You poor fool Jim - didn't you see what you described there I hope you're happy in your apartment but a shame you're 'still' doing repairs, hope that comes to an end soon and you can relax (I'm near to London, so can't answer your question)
My hardest house purchase was from an elderly French lady who didn't really want to sell the house. She was selling it to get her daughter out of the house, it turned out. The old lady threw every obstacle in our path that she could, balked at everything, turned the electricity off before the inspection (and threw a North Korea-worthy tantrum when she had to pay to have it turned on again), and turned up at the inspection and screamed at the inspector that he couldn't run the water, turn on the lights, run the heat and air or open the garage door. Her agent had to follow her around and explain the facts of life to her. If it wasn't that we really wanted that house, we would have "walked" immediately. As it was, we paid her asking price (it was a fair price). She wanted to raise the price after we had signed the contract and was very unhappy she couldn't. At the closing, she sat with her back to us until the final signing and then spat at our feet and said "I hope you never have a happy day in that house" and stomped out. We were nothing but polite to her throughout the whole process.
I'm in Herts... never had any kind of problems that you've had @Jim Nash .. I'd have lost my sanity if even one of those things had happened to us...
In the U.S., unless someone is paying cash for a home, the banks and the insurance companies (coupled with broker laws) are pretty much in charge of the sale. While it is true that the banks are not in the real estate business, they won’t loan money if a default can’t be resolved by a good sale and they will generally not loan money above the property appraisal. FHA or FHA/VA loans are a problem to get if the property isn’t up to code complete with electric smoke, radon, and carbon monoxide detectors and very little can be grandfathered in when it comes to present day building codes. Note: There have been times when an inspection is made prior to a sale when the city or county will intervene and condemn the whole house. In the case of people flipping houses and those ear marked as “fixer uppers”, the investor has to have some substantial collateral to obtain a loan. Even then, a contractor has to be employed and licensed electricians, plumbers etc have to do the work in order for a final inspection to be made. Now, that isn’t saying that people do not buy houses that need a lot of work and then do it themselves. In short, caveat emptor. They still have to jump through a lot of hoops to get insured and pick the right times to get a lot of the work done and unless they are fully qualified to do the work, a lot of work gets done via the back door. In our area, illegal immigrants do much of the roofing and in order to avoid the inspector and having to pull permits they will do their work on the weekend when the inspectors aren’t around. I’ve seen the shingles come off and new ones reinstalled in a single day and for half the price of a contractor who goes through the legal process. I personally like fixer uppers but then I was raised in a construction family and know my way around. That said, I have to start with something that is financially capable of being fixed and can actually be lived in whilst the repairs are being accomplished. My wife and I have rented properties and fixed them up for a reduced rent or no rent for a couple of months as long as the owner provides the majority of the materials.
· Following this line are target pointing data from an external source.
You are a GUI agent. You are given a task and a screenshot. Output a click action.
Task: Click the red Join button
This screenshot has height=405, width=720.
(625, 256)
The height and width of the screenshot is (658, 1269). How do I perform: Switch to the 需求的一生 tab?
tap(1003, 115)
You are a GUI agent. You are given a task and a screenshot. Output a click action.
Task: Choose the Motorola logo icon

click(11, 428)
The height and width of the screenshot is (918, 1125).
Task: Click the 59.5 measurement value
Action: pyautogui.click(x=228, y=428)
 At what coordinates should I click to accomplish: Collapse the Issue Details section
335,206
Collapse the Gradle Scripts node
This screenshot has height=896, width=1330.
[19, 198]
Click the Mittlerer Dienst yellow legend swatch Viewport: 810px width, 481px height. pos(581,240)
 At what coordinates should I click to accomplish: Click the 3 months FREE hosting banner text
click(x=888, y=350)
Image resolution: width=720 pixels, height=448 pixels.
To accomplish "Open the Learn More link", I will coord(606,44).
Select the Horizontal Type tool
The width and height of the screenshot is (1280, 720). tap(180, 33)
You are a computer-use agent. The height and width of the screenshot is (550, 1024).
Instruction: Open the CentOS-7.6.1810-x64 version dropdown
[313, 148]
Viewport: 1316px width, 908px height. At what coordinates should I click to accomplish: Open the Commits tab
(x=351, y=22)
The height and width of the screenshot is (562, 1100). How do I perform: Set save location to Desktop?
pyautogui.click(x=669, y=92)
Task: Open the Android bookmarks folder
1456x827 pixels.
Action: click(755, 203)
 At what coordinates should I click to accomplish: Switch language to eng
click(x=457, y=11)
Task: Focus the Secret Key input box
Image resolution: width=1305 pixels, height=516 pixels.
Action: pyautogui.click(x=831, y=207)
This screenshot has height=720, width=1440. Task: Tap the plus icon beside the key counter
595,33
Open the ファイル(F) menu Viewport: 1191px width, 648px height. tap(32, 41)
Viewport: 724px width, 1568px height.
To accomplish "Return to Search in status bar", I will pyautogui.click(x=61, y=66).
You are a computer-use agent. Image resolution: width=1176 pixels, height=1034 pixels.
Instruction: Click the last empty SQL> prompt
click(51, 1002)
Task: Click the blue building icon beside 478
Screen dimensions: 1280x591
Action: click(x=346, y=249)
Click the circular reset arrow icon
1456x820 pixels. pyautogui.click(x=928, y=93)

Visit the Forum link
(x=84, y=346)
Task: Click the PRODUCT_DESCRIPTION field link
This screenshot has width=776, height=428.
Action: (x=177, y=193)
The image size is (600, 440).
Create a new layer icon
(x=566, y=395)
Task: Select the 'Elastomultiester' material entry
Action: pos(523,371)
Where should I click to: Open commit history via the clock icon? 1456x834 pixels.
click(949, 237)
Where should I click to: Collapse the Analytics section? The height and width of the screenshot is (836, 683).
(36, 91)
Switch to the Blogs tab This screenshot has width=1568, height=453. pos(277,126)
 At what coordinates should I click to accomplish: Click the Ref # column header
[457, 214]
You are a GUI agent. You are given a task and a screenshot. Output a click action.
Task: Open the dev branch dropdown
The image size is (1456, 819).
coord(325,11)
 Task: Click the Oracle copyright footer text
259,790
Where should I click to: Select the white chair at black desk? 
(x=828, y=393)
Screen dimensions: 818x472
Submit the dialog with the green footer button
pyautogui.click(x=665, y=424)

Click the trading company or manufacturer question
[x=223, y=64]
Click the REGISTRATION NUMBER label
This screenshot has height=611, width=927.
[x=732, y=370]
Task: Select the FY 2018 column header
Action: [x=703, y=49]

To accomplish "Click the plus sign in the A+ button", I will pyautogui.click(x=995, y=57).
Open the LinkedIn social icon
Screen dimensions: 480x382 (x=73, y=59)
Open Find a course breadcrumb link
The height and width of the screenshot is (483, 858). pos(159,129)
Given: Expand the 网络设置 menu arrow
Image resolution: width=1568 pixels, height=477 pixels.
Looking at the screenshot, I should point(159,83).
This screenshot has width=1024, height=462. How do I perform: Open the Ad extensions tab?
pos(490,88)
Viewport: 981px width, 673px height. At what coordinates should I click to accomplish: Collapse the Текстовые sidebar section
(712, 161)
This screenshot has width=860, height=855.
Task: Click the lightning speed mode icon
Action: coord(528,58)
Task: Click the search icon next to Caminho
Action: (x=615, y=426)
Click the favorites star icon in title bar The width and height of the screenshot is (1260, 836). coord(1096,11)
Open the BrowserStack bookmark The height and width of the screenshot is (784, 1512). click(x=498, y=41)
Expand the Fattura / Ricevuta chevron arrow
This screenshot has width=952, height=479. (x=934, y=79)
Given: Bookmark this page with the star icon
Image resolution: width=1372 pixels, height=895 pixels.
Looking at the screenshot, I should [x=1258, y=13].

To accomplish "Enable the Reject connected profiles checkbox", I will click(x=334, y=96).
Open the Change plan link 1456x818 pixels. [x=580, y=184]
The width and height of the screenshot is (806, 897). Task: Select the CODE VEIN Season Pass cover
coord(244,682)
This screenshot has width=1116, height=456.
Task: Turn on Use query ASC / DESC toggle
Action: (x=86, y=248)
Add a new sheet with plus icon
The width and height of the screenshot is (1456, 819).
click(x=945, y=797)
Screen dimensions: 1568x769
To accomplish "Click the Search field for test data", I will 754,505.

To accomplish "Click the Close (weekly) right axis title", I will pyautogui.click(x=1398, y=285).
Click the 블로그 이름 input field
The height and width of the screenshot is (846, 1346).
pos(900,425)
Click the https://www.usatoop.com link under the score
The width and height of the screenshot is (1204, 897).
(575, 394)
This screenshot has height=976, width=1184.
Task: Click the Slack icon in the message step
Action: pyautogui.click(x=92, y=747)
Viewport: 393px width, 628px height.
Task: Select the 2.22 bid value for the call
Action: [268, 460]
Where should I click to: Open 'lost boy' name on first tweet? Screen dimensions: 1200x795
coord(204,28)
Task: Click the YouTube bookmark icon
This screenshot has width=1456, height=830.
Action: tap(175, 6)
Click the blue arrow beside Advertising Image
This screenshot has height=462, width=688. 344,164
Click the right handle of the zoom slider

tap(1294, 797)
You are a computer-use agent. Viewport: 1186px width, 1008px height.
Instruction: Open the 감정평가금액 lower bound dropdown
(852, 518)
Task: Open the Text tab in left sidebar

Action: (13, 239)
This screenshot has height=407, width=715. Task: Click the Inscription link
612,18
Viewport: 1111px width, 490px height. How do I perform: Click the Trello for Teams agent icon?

If I don't like the smell of a house - I don't enter - no way Pedro ! I may have missed a good 'un, but so be it
I've owned four homes in my life. Two of these were brand new. The worst thing about buying any of these homes...was the endless paperwork.
I, too, @Babs Hunt have owned four homes and rented a few. A couple have fond memories, one was a fixer-upper, and we have been in this house for 26 years. The only real problems we had was buying our only brand new house. We put it under contract at the beginning of the "Jimmy Carter Stagflation Era" and it nearly destroyed us financially. I am sure we would have declared bankruptcy if it hadn't been for a wonderful man who was a truly great real estate agent/broker. He managed to get our house sold to a tennis pro who used it as a dormitory for his students and could use the terrible interest rate as a business deduction.